--- Begin PASSAGE TO READ ---

The enum facility, added in Java 5, is an excellent example of such a tradeoff. The type-safe enum pattern was well understood, and easy to express (albeit verbosely), prior to Java 5 (see Effective Java, 1st Edition, item 21.) The initial motivation to add enums to the language might have been irritation at the boilerplate required for this idiom, but the real benefit is semantic.

The key simplification of enums was to constrain the lifecycle of enum instances -- enum constants are singletons, and the requisite instance control is managed by the runtime. By baking singleton-awareness into the language model, the compiler can safely and correctly generate the boilerplate needed for the type-safe enum pattern. And because enums started with a semantic goal, rather than a syntactic one, it was possible for enums to interact positively with other features, such as the ability to switch on enums, or to get comparison and safe serialization for free.

Perhaps surprisingly, enums delivered their syntactic and semantic benefits without requiring us to give up most other degrees of freedom that classes enjoy; Java's enums are not mere enumerations of integers, as they are in many other languages, but instead are full-fledged classes, with unconstrained state and behavior, and even subtyping (constrained to interface inheritance only.)

If we are looking to replicate the success of this approach with data classes, our first question must therefore be: what constraints will give us the semantic and syntactic benefits we want, and, are we willing to accept these constraints?

Why not "just" do tuples?

Some readers may feel at this point that if we "just" had tuples, we wouldn't need data classes. And while tuples might offer a lighter-weight means to express some aggregates, the result is often inferior aggregates.

Classes and their members have names; tuples and their members do not. A central aspect of Java's philosophy is that names matter; a Person with properties firstName and lastName is clearer and safer than a tuple of String and String. Classes support state validation through their constructors; tuples do not. Some data aggregates (such as ranges) have invariants that, if enforced by the constructor, can thereafter be relied upon; tuples do not offer this ability. Classes can have behavior that is derived from their state; co-locating state and derived behavior makes it more discoverable and easier to access.

--- End PASSAGE TO READ ---

* **EXERCISES**:
1) In the passage on Java enums and data classes, what kind of subtyping are Java enums limited to?
2) Please continue the passage on Java enums and data classes, starting right after its final sentence.

--- Begin ENTRIES PROVIDED ---

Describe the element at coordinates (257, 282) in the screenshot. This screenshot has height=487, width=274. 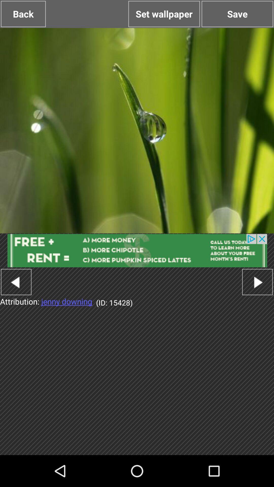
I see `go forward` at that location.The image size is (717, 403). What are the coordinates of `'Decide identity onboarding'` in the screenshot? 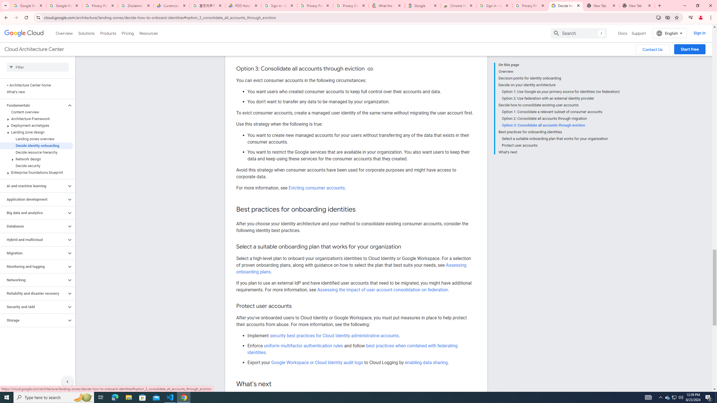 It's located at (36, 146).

--- End ENTRIES PROVIDED ---
--- Begin ENTRIES PROVIDED ---

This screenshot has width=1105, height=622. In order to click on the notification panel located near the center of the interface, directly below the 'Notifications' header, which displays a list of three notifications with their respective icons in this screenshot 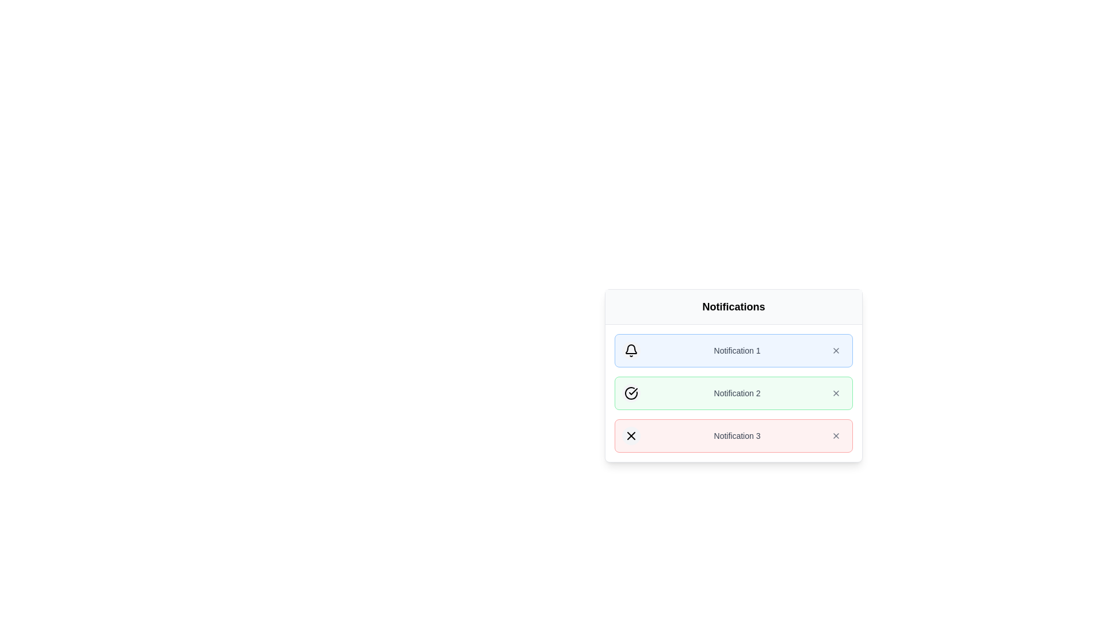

--- End ENTRIES PROVIDED ---
--- Begin ENTRIES PROVIDED ---

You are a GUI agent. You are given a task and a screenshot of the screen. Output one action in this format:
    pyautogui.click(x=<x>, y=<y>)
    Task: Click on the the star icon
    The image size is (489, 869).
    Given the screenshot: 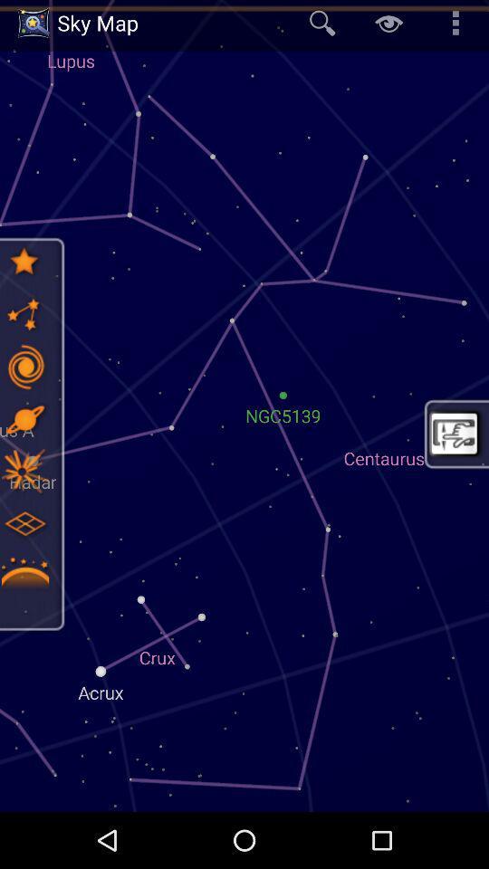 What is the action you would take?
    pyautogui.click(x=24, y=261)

--- End ENTRIES PROVIDED ---

* **SOLVED PROBLEMS**:
1) Interface inheritance only.

2)
For all these reasons, we don't want to abandon classes for modeling data; we just want to make modeling data with classes simpler. The major pain of using named classes for aggregates is the overhead of declaring them; if we can reduce this, the temptation to reach for more weakly typed mechanisms is greatly reduced.

Are data classes the same as value types?

With value types coming down the road through Project Valhalla, it is reasonable to ask about the overlap between (immutable) data classes and value types, and as whether the intersection of data-ness and value-ness is a useful space to inhabit.

Value types are primarily about enabling flat and dense layout of objects in memory. The central sacrifice of value types is object identity; in exchange for giving up object identity (which entails giving up mutability and layout polymorphism), the runtime can elide object headers, inline values directly into other values, objects, and arrays, and freely hoist values from the heap into registers or onto the stack. The lack of layout polymorphism means we have to give up something else: self-reference. A value type V cannot refer, directly or indirectly, to another V. But value classes need not give up any encapsulation, and in fact encapsulation is essential for some applications of value types (such as "smart pointers" or references to native resources.)

On the other hand, data class instances have identity, which supports mutability (maybe) but also supports self-reference. Unlike value types, data classes are well suited to representing tree and graph nodes.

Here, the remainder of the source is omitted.